The result is that .NET developers don’t have to learn about XML anymore. Their .NET knowledge combined with LINQ is more than enough. Since .NET also allows serialization to and from XML formats, it’s also quite easy to read and write XML files in .NET. You can import an existing XSD file into your .NET application and have it converted to code, but since most XML data starts as objects that need to be stored in XML before serialization, you will often see that developers just define the objects and include attributes to tell if the object and its fields are elements or attributes, and have the serialization library use these object definitions to serialize it to and from XML. Thus, knowledge of XML schemas is not a requirement anymore.

Because .NET development made the dependency on XML knowledge almost obsolete, the popularity of XML is in decline. It’s still used quite often, but the knowledge that you need to do practical things with XML with XML tools is disappearing. And similar things are happening on other platforms. Java and PHP also started supporting LINQ queries. And, as a result, those environments can work on structured objects instead of XML data. Thus, XML is only needed if the data needs to be sent to some other process and even then, other formats might be chosen too.

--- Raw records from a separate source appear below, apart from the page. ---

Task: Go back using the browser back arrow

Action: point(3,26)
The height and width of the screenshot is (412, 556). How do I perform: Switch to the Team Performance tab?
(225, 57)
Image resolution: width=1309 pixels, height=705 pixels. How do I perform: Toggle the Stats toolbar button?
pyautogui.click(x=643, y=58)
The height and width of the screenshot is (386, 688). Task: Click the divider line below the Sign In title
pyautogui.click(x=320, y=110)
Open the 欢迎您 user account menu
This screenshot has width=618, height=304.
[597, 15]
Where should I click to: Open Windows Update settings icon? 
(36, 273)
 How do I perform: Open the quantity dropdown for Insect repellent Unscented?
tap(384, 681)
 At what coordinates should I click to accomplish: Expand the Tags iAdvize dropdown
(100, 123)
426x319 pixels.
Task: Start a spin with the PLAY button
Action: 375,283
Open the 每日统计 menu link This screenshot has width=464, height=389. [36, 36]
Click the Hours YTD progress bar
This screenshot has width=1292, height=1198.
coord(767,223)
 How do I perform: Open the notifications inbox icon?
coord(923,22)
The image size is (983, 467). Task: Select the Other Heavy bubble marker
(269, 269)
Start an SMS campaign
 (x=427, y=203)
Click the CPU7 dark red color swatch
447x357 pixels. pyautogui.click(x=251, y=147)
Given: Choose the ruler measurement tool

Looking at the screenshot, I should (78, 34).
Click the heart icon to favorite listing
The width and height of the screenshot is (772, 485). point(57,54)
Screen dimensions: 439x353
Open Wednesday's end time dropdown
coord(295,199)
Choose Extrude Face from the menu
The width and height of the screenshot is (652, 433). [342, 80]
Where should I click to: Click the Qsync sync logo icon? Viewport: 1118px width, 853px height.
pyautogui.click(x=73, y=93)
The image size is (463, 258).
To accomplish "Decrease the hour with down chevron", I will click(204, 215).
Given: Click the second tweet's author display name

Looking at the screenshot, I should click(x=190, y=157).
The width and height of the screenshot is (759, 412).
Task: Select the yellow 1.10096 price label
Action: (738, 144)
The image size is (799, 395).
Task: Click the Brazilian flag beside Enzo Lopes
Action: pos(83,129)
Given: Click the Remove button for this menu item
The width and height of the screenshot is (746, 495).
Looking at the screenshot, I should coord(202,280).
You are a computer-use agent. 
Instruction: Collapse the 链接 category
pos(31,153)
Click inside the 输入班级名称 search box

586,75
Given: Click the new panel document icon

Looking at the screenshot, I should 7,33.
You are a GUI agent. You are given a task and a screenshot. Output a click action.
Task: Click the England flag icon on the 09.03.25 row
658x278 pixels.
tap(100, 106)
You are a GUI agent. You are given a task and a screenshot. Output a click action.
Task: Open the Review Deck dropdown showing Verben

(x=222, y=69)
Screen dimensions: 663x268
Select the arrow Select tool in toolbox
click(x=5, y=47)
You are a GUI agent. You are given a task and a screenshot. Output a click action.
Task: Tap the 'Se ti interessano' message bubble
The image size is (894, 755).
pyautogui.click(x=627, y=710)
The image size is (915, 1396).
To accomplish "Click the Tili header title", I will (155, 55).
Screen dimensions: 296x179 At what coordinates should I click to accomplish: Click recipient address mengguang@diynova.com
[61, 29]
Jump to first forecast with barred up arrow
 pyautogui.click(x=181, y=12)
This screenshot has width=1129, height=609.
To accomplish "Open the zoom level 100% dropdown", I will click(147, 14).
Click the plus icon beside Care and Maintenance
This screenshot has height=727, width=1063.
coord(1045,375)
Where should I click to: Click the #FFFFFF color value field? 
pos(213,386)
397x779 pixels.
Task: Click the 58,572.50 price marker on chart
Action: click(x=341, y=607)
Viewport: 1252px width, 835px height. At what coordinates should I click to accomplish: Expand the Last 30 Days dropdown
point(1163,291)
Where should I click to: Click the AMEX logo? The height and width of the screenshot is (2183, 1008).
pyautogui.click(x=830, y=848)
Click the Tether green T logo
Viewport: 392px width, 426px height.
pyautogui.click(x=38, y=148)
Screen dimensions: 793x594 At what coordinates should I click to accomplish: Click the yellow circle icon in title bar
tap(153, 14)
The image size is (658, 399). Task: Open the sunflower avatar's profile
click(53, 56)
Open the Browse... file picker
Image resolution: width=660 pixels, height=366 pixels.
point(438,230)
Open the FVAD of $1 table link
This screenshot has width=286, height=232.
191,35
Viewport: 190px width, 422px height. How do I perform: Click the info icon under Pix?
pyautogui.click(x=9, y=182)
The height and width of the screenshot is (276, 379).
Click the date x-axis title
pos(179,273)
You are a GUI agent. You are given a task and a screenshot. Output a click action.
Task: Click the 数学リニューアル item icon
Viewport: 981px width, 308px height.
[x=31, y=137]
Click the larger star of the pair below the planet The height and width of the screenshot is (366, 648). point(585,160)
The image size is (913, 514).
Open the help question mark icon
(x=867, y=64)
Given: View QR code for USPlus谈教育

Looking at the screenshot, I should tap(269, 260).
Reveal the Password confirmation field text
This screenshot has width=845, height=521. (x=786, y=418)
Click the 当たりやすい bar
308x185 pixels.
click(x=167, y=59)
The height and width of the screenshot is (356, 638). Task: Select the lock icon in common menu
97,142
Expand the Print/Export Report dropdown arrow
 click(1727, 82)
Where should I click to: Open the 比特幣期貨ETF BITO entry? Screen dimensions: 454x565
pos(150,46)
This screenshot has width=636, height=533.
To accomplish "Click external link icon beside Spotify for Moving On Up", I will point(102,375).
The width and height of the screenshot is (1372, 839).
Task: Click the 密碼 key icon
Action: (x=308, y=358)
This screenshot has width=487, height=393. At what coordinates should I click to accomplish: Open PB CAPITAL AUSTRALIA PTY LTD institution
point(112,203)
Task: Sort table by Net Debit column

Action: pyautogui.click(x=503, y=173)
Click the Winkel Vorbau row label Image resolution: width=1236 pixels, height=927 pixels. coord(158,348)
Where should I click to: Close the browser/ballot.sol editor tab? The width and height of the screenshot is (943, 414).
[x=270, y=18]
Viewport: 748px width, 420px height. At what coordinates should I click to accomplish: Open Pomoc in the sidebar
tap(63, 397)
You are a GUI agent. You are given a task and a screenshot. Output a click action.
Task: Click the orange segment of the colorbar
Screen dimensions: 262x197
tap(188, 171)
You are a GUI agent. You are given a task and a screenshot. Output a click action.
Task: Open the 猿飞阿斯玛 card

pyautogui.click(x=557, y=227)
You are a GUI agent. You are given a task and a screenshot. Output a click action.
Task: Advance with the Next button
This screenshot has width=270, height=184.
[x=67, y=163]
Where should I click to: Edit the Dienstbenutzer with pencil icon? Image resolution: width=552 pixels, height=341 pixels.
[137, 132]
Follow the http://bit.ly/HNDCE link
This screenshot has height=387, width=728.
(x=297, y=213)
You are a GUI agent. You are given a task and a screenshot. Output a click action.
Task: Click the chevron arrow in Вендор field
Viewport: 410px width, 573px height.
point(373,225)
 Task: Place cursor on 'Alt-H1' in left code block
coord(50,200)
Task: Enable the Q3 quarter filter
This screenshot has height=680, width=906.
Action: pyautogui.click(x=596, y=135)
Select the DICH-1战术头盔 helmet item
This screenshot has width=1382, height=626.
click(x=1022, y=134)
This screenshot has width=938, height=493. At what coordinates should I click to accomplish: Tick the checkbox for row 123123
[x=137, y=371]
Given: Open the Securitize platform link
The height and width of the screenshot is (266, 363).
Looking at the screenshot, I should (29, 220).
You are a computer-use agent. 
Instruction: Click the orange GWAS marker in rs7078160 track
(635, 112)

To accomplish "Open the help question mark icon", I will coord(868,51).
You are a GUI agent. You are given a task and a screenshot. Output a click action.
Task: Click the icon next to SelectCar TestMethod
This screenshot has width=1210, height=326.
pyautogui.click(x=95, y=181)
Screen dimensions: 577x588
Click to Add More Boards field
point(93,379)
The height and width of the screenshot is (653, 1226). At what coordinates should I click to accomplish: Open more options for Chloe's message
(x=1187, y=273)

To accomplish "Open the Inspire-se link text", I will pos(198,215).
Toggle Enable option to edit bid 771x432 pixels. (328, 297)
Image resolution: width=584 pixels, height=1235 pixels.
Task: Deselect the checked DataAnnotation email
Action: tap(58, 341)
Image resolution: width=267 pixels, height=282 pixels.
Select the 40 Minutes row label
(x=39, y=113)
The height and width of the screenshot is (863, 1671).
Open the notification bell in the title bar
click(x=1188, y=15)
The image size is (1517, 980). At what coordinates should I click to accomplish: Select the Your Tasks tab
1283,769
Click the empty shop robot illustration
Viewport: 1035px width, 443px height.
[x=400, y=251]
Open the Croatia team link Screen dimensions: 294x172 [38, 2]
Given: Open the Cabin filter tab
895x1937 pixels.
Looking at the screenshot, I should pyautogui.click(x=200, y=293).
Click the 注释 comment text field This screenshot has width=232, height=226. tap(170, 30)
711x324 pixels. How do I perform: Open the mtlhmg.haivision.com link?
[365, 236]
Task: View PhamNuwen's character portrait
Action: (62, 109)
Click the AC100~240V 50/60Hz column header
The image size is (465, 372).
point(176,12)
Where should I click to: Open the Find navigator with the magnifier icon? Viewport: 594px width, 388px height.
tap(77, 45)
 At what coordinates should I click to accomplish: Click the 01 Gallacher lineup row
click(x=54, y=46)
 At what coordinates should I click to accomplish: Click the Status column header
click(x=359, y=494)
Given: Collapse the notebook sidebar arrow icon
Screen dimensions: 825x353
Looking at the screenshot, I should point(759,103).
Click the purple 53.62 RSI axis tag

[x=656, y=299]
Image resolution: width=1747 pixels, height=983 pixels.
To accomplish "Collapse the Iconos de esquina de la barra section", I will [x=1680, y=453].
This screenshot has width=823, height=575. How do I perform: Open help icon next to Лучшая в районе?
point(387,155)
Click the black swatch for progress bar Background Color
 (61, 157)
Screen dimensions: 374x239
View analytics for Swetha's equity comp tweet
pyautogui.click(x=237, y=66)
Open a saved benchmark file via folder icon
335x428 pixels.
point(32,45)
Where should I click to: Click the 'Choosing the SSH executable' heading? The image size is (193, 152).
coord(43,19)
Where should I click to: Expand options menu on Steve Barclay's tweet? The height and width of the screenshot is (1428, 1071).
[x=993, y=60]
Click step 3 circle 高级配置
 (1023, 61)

In fact, many developers are less concerned about the data format that’s used for inter-process communication. The system is handling this for them and they just use a specific serialization library that does the bulk of the work for them. XML isn’t really declining, but less developers need knowledge about the XML format since development tools have nice wrappers around them that allow these developers to use XML without even realizing they’re using XML. It’s not XML that’s in decline. It’s the knowledge about XML that is in decline…